Integration of the Safaricom Daraja 2.0 Mpesa API cannot be accomplished without the skill on how to generate the Security Credentials. Below, I wrote a solution that will help you generate security credentials very easy. Whether for Daraja sandbox or production, you will find it very easy.

Go to this link and generate on the fly: Generate Security credential right now.

Please note: I am always standby to work on your B2C API integration to your software, website or mobile app. Just ping me via WhatsApp +254706745202. Cheers.

What is an Mpesa API security credential?

According to Mpesa API (Daraja), a security credential is an encrypted version of the password of the API user.

So where can you get the Mpesa API user password?

They are two types of Mpesa API user password.

1. The sandbox API user password: This is provided alongside the sandbox username on the test credentials page. On Daraja 2.0 (which is the current version during the writing of this post), Go to the APIs link, select B2C API and simulate. The simulate API form will be populated with working API user, password and shortcode.

2. The production API user password: This is generated on the B2C mpesa Org portal account using the business administrator account registered with safaricom.  This may be complex for many developers and individuals. Feel free to contact me for any assistance around this part at a fee (WhatsApp me on +254706745202).

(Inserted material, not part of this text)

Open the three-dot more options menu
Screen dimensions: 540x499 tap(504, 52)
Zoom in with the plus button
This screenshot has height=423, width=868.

Once you have the above API user password, it is time to generate the security credential from this. This is the time things get thicker for most people. In a nutshell, Mpesa API user security credential as consumed by Mpesa B2C API (Business to Customer API), is generated as follows:

Step 1: Get the Mpesa API user password with you. It could be sandbox or Production version.

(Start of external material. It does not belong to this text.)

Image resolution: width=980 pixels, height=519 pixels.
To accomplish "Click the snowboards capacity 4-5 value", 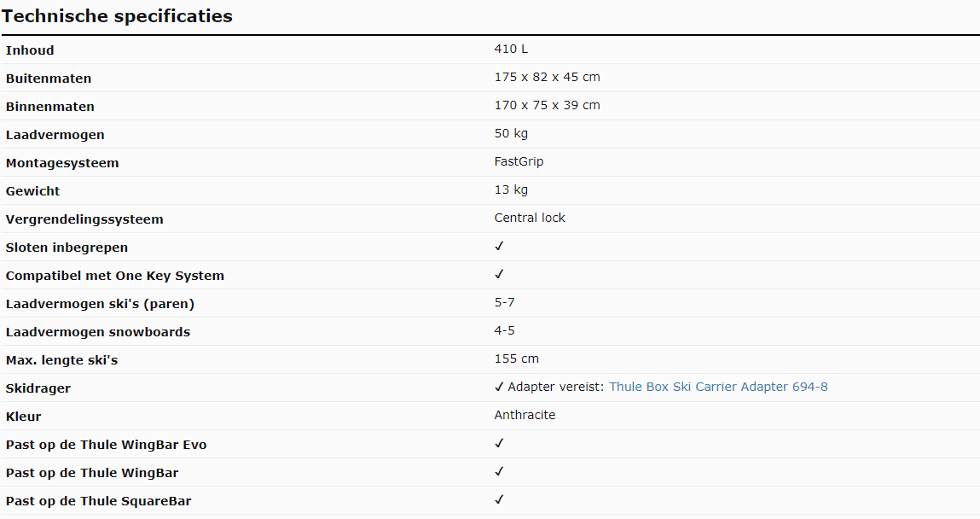I will tap(504, 331).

Step 2: Convert the above string (the password) into a byte array.

Step 3: Encrypt the Byte array from step 2 above with the Mpesa provided public key relevant to right environment. If it is sandbox public key, use it to encrypt the sandbox byte array. Same will apply to the production byte array.

Step 4: Base64_encode the resultant from step 3 above.

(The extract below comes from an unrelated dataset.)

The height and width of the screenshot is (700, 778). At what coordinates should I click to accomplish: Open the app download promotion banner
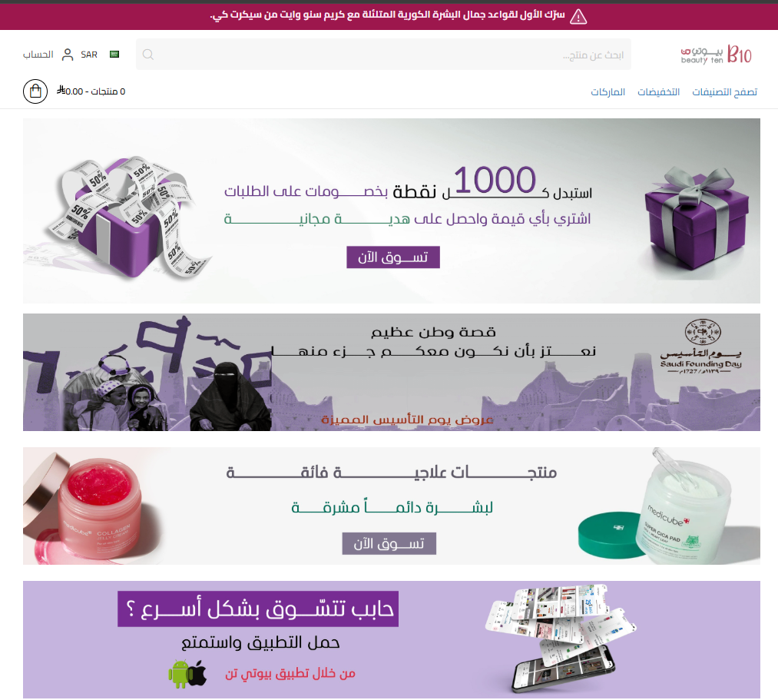tap(392, 640)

That is it. You now have the required Mpesa b2c API SECURITY credential.

 To make the above part easy for you, I wrote a solution that will help you get your security credential of the fly here: Generate Security credential right now.

To test if it works, send a B2C request payment body as follows:

    "InitiatorName": "testapiusername",
    "SecurityCredential": "securitycredentialhere",
    "CommandID": "BusinessPayment",
    "Amount": 1,
    "PartyA": 600999,
    "PartyB": 254708374149,
    "Remarks": "Test remarks",
    "QueueTimeOutURL": "",
    "ResultURL": "",
    "Occassion": "null"


 You will have to catch the result on the B2C result url to view the json response from Mpesa B2C API and know how you are performing on your requests.